# Interactive Chicken Forum Members Map



## LittleWings (Jul 15, 2013)

I started an interactive Chicken Forum members map on google maps. You can add, remove, change your locations and edit your titles any time you want. 
Feel free advertise your eggs, chickens and chicken related business or just get on the map to share your location with other CF members.

1. Click on the link. https://maps.google.com/maps/ms?ie=UTF&msa=0&msid=208641837712679712555.0004e3d6d782dd6599d99

2. Make sure you are logged into your google account.

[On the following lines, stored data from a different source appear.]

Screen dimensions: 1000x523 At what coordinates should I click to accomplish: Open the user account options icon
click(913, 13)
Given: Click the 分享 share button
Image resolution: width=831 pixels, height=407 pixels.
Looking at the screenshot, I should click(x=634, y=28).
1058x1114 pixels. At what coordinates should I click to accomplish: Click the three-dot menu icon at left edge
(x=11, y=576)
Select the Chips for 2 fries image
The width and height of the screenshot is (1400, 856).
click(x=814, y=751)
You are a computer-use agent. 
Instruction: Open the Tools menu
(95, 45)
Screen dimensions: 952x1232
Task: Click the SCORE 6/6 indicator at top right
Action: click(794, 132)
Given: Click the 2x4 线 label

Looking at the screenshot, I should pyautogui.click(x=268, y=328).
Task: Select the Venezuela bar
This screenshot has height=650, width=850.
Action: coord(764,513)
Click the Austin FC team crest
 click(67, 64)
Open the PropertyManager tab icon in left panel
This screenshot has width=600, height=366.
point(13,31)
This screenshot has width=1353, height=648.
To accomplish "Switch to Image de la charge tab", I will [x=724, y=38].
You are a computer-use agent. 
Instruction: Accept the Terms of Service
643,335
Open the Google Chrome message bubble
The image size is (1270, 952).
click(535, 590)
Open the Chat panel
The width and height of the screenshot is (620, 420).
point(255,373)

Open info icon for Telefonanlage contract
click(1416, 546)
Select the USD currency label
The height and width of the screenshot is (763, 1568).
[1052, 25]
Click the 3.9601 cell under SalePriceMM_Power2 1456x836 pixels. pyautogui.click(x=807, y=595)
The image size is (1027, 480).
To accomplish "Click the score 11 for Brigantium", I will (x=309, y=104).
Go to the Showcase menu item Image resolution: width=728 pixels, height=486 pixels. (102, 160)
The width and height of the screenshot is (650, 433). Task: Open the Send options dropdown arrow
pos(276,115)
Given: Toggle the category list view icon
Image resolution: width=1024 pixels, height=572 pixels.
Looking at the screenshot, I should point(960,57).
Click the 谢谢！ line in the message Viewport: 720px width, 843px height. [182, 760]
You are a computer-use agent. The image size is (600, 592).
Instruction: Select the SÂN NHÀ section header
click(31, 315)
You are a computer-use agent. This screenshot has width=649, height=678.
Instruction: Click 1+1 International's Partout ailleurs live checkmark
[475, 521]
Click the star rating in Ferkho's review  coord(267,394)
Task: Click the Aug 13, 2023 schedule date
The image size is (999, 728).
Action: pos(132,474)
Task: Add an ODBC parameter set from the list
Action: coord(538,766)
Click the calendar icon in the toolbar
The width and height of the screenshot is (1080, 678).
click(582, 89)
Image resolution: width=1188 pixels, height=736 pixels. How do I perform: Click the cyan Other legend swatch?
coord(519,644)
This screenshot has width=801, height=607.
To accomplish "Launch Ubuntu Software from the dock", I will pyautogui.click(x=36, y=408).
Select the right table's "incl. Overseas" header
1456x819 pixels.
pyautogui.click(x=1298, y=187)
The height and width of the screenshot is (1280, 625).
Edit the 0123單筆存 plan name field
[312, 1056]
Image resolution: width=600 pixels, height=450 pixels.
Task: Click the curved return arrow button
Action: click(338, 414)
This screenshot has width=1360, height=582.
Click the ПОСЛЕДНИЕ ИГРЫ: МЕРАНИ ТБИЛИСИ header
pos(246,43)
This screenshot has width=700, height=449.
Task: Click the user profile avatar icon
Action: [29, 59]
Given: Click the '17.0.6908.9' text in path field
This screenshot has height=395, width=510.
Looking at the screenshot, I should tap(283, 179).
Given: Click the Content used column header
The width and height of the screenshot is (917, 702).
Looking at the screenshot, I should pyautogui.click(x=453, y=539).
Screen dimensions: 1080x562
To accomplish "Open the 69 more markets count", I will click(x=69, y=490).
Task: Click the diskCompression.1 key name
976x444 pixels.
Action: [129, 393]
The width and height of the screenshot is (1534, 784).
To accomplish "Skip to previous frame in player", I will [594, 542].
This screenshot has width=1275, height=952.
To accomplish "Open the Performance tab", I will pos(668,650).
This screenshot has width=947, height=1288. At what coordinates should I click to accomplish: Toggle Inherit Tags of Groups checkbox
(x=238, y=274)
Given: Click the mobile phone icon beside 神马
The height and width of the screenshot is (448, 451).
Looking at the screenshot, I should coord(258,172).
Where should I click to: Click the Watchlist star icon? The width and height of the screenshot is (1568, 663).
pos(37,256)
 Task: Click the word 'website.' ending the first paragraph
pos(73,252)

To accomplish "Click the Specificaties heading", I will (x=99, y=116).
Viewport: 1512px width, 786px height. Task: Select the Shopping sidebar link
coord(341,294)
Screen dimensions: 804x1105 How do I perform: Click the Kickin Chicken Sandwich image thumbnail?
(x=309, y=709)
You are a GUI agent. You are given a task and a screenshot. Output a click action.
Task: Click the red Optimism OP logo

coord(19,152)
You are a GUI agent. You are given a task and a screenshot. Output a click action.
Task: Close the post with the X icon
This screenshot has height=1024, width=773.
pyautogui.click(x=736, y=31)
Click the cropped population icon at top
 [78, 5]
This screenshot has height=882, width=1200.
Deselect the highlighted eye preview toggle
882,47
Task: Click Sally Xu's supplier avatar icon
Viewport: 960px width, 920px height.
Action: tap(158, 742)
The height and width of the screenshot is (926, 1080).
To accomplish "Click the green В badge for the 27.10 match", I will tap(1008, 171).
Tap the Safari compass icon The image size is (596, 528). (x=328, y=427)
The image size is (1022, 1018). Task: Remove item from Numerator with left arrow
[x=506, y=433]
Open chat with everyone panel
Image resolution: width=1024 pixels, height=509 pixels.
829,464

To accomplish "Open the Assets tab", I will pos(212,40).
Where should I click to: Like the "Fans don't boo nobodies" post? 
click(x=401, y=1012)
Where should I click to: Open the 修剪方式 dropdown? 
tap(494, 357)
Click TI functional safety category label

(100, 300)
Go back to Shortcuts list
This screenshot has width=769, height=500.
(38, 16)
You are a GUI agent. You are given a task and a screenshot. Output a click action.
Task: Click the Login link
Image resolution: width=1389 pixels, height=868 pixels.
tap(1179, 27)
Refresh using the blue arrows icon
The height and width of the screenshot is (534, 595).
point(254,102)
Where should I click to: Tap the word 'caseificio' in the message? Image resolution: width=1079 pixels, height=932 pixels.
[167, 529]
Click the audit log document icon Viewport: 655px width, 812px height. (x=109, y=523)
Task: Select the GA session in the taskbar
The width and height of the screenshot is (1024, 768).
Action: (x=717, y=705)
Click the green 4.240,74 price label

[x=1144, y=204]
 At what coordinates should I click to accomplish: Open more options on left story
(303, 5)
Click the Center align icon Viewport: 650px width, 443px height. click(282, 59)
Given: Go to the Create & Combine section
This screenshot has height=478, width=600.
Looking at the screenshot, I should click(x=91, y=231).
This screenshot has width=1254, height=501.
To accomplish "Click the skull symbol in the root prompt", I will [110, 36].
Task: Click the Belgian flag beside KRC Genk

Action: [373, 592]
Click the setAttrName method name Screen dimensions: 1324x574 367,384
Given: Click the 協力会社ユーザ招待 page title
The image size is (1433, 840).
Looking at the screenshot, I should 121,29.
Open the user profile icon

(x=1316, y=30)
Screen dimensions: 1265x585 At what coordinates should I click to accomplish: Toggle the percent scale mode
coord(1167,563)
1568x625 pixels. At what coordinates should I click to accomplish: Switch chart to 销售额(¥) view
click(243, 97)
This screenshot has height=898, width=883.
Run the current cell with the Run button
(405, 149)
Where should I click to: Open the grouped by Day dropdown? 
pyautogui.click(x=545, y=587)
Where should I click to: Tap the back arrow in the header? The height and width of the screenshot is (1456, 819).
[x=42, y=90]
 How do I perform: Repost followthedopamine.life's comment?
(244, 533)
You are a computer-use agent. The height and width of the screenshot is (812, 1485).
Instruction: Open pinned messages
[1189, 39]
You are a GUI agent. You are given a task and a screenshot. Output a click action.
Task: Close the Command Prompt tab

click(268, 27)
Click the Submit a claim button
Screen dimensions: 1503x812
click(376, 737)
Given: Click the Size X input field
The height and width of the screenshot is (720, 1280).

3. Zoom down to your area of the map.

4. Click the square red EDIT button.

5. Right Click on the map and add your location and what you want to say.

6. Click done.

ETA: You can't add or edit your info on your phone or tablet. It must be done from a PC. Then you can view the map on your mobil devices.

See you there!


----------



## LittleWings (Jul 15, 2013)

Bump 
................


----------



## 7chicks (Jun 29, 2012)

Neat! I'll have to check it out!


----------



## 7chicks (Jun 29, 2012)

I don't have a google account though. =(


----------



## LittleWings (Jul 15, 2013)

Google accounts are free. Go to google.com and make one. Then you can edit the map.
Good luck.


----------



## LittleWings (Jul 15, 2013)

Bump......


----------